# Moderlieschen aber wieviele ?



## Tomy26 (4. Juli 2018)

Hallo

So letztes Jahr habe ich 20 __ Moderlieschen im Filterteich eingesetzt, ca 15 haben den Winter überlebt.
Soweit so gut !
Im Frühjahr wurde dann fleißig gestengelt (könnte stundenlag zusehen), seht fleißig.
Irgendwie haben die kleinen es auch durch die Kiesschicht und an der Pumpe vorbei in den 2 Filterteich geschafft, war nicht geplant aber ist auch nicht schlimm.
So einige andere sind dann auch durch die Schläuche zurück zu den Bodenabläufen in den Schwimmteich.
Na ja, begeistert war meine Frau nicht aber jetzt wird halt mit Fischen um die Wette geschwommen.

Aber wie sieht es aus mit der Menga an Moderlieschen, in allen Teichen zusammen sind es zur Zeit mehrere 100 würde ich schätzen.
Sollte man den Nachwuch begrenzen ? (1 oder 2 __ Barsche )
Stellt sich das von alleine ein oder belastet es den Teich später ?
Im Schwimmteich sind ca 50 Stück und sie wachsen auch gut aber finden sie hier auf dauer genug Futter oder solllte ich sie rausfangen wenn es geht und in den Filterteich setzen?
Wobei fangen, die lachen sich kaputt wenn ich mit den Netz komme und schalten einen Gang höher.


----------



## Tottoabs (4. Juli 2018)

Gehe einfach von jetzt 150 Stück aus....das lässt sich einfacher rechnen. 
Anfang diesen Jahres 15  jetzt 150 also haben die sich verzehnfacht.
Somit nächstes Jahr ca. 1500, übernächstes Jahr, wenn ich mir deine Teichfläche so anschaue 15.000 Stück....schätze dann wird es noch mal 150.000 werden in drei Jahren  und dann finden die vielleicht irgendwann kein Futter mehr und keine Algen zu knabbern....

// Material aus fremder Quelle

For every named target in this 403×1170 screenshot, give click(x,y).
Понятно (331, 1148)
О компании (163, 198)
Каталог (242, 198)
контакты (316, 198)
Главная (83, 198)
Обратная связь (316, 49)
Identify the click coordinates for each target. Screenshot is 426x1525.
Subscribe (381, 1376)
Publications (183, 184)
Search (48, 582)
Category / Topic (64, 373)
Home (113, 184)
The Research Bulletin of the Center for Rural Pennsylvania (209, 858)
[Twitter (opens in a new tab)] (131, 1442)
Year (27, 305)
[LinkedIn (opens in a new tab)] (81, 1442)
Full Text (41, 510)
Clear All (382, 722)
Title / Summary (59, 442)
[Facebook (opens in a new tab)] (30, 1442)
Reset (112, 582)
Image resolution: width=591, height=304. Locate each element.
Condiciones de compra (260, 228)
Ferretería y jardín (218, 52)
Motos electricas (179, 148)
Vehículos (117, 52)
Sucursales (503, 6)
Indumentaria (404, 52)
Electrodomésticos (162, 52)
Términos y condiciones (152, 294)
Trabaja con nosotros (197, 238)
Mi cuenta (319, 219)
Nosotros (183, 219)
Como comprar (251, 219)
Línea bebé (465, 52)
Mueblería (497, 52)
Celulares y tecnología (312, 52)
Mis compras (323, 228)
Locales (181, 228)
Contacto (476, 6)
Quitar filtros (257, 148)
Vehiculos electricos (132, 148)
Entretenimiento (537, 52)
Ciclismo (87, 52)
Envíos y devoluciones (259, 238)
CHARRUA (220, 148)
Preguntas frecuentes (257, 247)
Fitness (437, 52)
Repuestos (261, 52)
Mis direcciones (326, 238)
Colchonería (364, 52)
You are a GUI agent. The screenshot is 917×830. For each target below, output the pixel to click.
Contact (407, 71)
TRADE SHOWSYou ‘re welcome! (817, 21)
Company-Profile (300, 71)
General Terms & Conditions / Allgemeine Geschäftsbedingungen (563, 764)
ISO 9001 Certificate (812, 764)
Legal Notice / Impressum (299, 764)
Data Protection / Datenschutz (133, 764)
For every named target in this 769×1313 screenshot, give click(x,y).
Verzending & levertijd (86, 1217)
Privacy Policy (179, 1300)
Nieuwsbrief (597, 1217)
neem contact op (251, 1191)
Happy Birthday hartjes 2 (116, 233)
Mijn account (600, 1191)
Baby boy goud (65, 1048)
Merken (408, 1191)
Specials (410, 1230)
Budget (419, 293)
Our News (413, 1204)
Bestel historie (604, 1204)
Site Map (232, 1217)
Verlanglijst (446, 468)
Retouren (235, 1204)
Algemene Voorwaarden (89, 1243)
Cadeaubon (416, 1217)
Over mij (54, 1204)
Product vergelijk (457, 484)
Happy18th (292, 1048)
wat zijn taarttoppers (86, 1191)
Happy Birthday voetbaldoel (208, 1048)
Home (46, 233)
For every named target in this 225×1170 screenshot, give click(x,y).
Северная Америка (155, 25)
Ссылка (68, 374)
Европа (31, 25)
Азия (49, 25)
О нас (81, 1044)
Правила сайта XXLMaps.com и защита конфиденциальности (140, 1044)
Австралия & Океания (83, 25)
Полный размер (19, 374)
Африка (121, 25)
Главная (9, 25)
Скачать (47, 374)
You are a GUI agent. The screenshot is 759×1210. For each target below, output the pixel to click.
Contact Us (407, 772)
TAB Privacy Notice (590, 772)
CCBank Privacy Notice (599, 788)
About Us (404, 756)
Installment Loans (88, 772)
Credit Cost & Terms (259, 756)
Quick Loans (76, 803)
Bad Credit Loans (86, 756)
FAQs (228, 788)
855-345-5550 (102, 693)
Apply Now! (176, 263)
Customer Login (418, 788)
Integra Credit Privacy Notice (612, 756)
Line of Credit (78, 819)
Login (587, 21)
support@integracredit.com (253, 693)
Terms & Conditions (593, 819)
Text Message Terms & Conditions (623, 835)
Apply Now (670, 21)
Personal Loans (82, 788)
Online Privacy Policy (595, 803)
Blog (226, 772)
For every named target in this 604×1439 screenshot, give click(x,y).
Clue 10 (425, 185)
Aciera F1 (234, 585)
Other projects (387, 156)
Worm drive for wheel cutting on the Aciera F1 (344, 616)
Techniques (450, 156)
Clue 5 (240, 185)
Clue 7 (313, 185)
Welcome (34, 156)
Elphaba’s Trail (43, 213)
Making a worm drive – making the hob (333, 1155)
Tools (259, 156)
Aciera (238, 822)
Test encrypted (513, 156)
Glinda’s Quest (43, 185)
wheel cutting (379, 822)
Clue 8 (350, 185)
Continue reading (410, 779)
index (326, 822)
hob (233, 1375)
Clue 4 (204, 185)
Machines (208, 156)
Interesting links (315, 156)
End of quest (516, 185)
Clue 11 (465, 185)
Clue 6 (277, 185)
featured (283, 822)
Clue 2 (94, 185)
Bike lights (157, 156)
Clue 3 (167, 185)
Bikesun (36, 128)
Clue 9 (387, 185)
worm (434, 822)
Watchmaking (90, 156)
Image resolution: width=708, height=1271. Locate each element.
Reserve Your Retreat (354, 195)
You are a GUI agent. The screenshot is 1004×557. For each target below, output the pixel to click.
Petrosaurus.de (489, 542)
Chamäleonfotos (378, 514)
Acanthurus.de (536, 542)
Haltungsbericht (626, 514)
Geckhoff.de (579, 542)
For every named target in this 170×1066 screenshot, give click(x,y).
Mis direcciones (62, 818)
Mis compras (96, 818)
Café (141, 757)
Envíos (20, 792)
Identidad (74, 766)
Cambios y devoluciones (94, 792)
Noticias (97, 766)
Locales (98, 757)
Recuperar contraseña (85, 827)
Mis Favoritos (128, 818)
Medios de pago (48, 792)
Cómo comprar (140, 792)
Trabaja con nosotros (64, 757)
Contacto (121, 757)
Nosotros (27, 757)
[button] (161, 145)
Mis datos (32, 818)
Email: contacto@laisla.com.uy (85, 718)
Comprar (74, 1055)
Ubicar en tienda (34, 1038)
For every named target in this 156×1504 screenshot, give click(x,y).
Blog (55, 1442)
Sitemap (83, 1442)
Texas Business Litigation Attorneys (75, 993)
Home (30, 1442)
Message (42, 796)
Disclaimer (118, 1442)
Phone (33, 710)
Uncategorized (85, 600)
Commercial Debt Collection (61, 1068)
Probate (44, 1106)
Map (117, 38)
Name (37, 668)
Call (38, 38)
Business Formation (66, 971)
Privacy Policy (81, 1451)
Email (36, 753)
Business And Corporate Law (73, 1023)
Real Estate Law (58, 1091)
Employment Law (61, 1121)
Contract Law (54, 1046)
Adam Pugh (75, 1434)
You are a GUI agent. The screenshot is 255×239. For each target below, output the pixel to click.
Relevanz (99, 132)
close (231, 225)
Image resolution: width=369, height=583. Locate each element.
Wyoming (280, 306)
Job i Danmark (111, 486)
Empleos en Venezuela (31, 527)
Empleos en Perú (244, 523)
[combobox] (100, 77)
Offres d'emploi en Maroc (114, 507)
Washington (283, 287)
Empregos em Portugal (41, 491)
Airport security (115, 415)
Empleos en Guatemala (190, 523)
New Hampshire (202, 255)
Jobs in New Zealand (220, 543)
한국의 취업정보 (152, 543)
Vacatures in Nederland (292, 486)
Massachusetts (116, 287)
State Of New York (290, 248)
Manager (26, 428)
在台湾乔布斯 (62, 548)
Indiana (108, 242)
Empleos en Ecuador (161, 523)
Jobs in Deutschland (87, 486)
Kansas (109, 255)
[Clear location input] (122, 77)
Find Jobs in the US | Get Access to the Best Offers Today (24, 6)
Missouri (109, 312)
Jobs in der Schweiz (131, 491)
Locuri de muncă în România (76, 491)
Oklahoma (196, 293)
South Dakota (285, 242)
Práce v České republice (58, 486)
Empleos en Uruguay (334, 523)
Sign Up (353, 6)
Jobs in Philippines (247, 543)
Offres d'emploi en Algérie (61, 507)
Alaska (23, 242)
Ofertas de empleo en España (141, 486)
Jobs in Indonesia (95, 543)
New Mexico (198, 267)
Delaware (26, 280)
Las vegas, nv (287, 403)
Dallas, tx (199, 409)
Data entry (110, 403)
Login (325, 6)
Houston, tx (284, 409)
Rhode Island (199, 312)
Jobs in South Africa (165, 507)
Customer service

Somit wäre vielleicht ein Sonnenbarsch nicht schlecht. Ein Teich kann so aussehen mit Kleinfischen.






Und jetzt ist die Vermehrung wohl eingeschenkt und die Fressen selber Ihre Jungen.....habe dieses Jahr noch keine ganz Kleine gesehen. 
Oder der eine oder andere Koi spielt jetzt ORCA.
Vor den Brummern halten die einen gewissen Abstand.....30 cm vielleicht.


----------



## Tomy26 (5. Juli 2018)

Tottoabs schrieb:


> Ein Teich kann so aussehen mit Kleinfischen


 Ohhh wie viele meinst du es geht so weiter auch wenn ich nicht fütter.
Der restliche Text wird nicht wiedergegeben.